Tuesday, March 19, 2019

Don Juan and Other Bad Data in Mark Regnerus' New Family Structures Study

Mark Regnerus' New Family Structures Study administered a survey to a large, random sample of American young adults to study the children of parents who have had same-sex relationships as compared with other children in other kinds of family structure.  If you look at Regnerus' databook, you will discover that many of his respondents are extraordinary people.

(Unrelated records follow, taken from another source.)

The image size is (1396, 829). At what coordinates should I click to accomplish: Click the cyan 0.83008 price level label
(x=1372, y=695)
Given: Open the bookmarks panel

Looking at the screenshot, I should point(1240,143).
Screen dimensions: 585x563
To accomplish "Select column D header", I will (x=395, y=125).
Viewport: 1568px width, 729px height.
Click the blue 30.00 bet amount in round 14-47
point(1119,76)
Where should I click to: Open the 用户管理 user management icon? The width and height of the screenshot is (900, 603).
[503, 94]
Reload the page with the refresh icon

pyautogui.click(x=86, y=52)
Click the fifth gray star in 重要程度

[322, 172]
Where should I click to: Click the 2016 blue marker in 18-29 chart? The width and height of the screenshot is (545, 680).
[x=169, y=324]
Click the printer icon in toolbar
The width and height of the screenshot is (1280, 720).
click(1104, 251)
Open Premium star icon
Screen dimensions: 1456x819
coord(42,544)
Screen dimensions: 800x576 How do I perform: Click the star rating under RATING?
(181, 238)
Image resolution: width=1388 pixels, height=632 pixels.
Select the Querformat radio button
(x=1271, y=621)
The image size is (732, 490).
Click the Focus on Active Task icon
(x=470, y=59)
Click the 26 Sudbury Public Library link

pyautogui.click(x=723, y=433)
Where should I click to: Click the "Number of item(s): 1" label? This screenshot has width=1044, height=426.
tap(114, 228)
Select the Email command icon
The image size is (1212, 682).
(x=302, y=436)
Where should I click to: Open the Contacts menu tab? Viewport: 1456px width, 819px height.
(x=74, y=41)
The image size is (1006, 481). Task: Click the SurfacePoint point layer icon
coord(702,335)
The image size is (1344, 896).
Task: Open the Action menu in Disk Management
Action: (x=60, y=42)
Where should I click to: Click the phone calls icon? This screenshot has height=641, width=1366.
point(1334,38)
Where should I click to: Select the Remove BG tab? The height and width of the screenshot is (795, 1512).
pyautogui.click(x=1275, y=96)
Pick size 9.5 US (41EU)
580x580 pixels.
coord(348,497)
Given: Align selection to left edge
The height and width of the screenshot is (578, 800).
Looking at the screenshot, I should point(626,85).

For example, when the men were asked how many female sexual partners they had had over the previous 12 months, one man reported 785 (Regnerus 2012b, 1370)!  Wow!  There's a real Don Juan.  And he was not the only one.  20 of the men reported that they had had sexual relationships over their life with over 100 women--"100+" was the highest number in the survey questionnaire.  16 women reported that they had had sexual relationships with over 100 men (1368).  Asked how often they had had sex in the past 2 weeks, 15 respondents reported more than 30 times; 5 had had it 45-50 times; and one person had had sex 75 times in 2 weeks (1382).  (I reported this to my wife, but she was remarkably skeptical.)

Isn't it amazing that these folks can keep such an accurate count of their couplings?  Mozart's Don Giovanni had Leporello keeping a catalogue of the Don's conquests--1,003 in Spain alone!  Do these people have someone keeping a record for them?

Moreover, these folks started their sex lives really early.  They were asked: "How old were you (in years) the first time you ever had vaginal intercourse?"  10 of them answered 0 (1365)!  They started in their mother's womb!

The respondents to Regnerus' survey were unusual in other ways besides their sexual prowess.  One man reported that he was 7 feet 10 inches tall (1290).  They were asked: "How old were you (in years) the last time you were arrested?"  3 people said 1.  4 people said 0 (1338).  Maybe, these 4 were arrested before they were born for their sex crimes in the womb.

There is another explanation that might have occurred to you.  Is it possible that some of these respondents were jokesters who amused themselves by making up ridiculous answers?  Regnerus assures us that this cannot be the case, because "the data collection was conducted by Knowledge Networks (or KN), a research firm with a very strong record of generating high-quality data for academic projects" (Regnerus 2012a, 756).

High-quality data?  When Regnerus' paper was first published in Social Science Research in June of 2012, not even his critics questioned the quality of his data, although they did question his analysis of the data.  But, then, a few months later, Darren Sherkat reported that his study of Regnerus' databook revealed some "unlikely responses" (Sherkat 2012, 1348).  Three years later, Cheng and Powell (2015, 619-20) identified some "unreliable cases in his data" that might be the work of some "mischievous jokesters."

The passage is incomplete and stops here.